Task objective
Convert the records, from the line containing "Viewport: 1080px width, 636px height." through the line containing "Action: 555,12" inclusive, into a Markdown table with the columns Row and Line, omitting blank lines and leaving out the pictures.

Exercise data
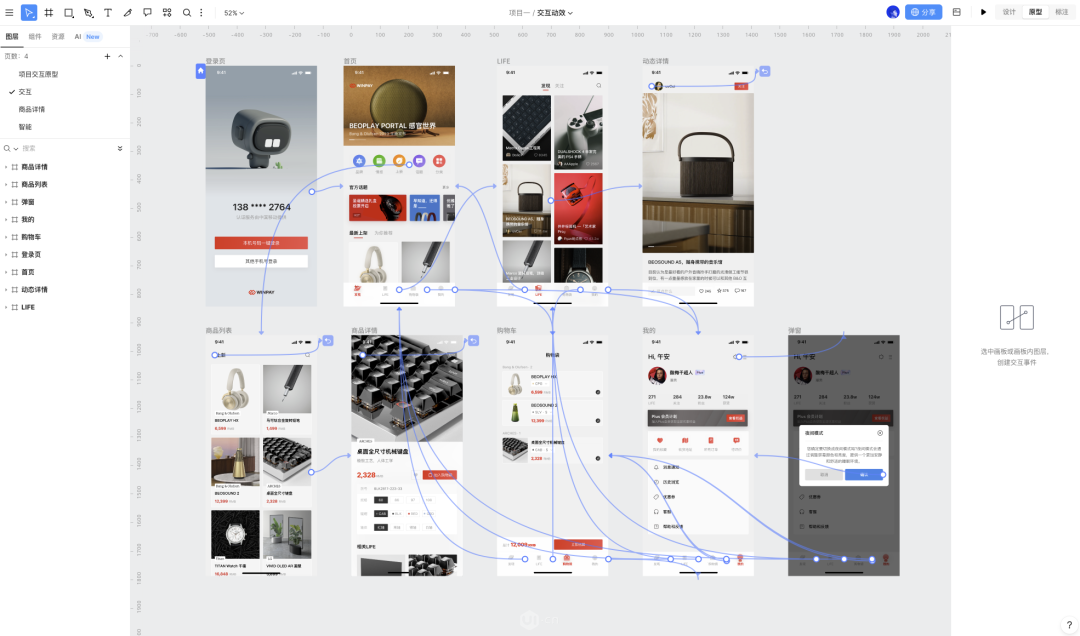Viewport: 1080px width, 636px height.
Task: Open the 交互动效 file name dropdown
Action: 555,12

==

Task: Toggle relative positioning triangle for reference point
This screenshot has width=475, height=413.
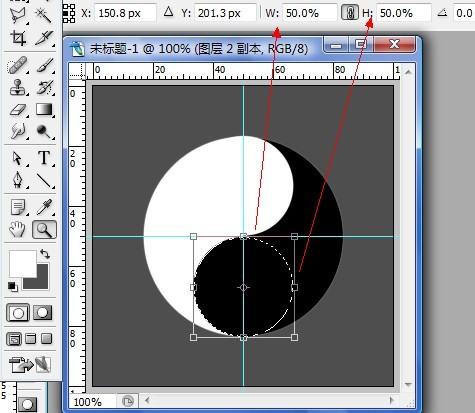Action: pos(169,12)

Written solution
| Row | Line |
|---|---|
| 1 | Viewport: 1080px width, 636px height. |
| 2 | Task: Open the 交互动效 file name dropdown |
| 3 | Action: 555,12 |